Service-disabled veteran to launch Oldham-based environmental company on 4th of July

Bob Soffel

LOUISVILLE, Ky. — Bob Soffel, a US Navy Service-disabled Veteran, today announced the July 4 launch of his new company, Critical Environmental Solutions (CES), a consulting and project management firm in Crestwood, Ky. dedicated to helping businesses, governments and homeowners tackle and solve environmental challenges to improve quality of life and save precious resources, all while working with fellow veterans to get the job done.

“Personal environments have a huge impact on human health and chronic illnesses,” said Soffel. “They influence everything from physical and mental development, to disease risk and life expectancy − yet to our great detriment they are routinely ignored.  We have talented engineers, scientists and medical experts at our disposal, and we are shepherding sensible solutions to the market to help change those outcomes. We’re implementing learned strategies and careful project management from our military experience to bring cost and risk-reduction to our customers.”
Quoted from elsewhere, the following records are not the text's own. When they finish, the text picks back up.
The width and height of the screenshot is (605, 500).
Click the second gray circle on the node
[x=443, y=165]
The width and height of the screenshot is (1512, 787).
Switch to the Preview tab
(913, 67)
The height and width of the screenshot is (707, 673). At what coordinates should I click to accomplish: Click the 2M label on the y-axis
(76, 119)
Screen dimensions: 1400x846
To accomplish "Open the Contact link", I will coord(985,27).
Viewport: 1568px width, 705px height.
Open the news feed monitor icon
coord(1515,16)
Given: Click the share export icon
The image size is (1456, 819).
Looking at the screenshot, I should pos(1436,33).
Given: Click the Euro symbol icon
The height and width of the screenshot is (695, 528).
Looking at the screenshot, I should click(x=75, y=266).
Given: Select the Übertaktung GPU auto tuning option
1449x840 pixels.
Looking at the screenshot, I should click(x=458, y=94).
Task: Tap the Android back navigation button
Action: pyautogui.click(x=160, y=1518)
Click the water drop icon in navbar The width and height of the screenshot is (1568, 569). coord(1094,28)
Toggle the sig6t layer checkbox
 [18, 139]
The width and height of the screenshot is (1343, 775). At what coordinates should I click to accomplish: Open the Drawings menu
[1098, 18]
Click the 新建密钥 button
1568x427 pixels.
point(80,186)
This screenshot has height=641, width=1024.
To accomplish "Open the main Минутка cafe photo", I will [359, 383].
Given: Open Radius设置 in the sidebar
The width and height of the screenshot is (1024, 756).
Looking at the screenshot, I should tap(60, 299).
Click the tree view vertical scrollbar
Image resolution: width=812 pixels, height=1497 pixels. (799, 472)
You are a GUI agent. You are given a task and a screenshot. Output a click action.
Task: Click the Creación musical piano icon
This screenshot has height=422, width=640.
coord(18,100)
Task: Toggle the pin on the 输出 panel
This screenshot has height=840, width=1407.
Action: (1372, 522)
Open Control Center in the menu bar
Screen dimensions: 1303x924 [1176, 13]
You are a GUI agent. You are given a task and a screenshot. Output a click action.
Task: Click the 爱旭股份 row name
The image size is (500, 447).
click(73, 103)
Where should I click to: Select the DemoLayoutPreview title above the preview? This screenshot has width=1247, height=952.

According to the EPA, indoor air quality is one of the top five most-urgent environmental risks to the public.  Research in recent years has outlined the consequences for health and productivity when particulate matter, volatile organic compounds (VOCs) and pathogens go unaddressed.

Kentucky, and Louisville in particular, have very stark challenges when it comes to indoor air quality. The Louisville Sustainability Council has cited statistics that living in the Metro is equivalent of living with a smoker for four months of the year.

Much of the region has year-round particle pollution and high incidences of allergies and asthma. Those problems follow residents and workers indoors as leakage in ductwork causes “off ramps” that spread germs, mold, bacteria and particulate.

“We are implementing new technologies to seal and minimize duct leakage to close gaps,” said Soffel. “CES is also tackling loss of productivity as a result of sick days with airborne virus, bacteria, particle and VOC reduction and real time monitoring.”

Despite heavy chemical treatment, drinking water, pipes and ice machines in residential, commercial, industrial and healthcare settings pose risks due to microorganisms, scale and biofilm. In a pivot away from chemicals, CES uses harmless electrical signal induction as a preventative action.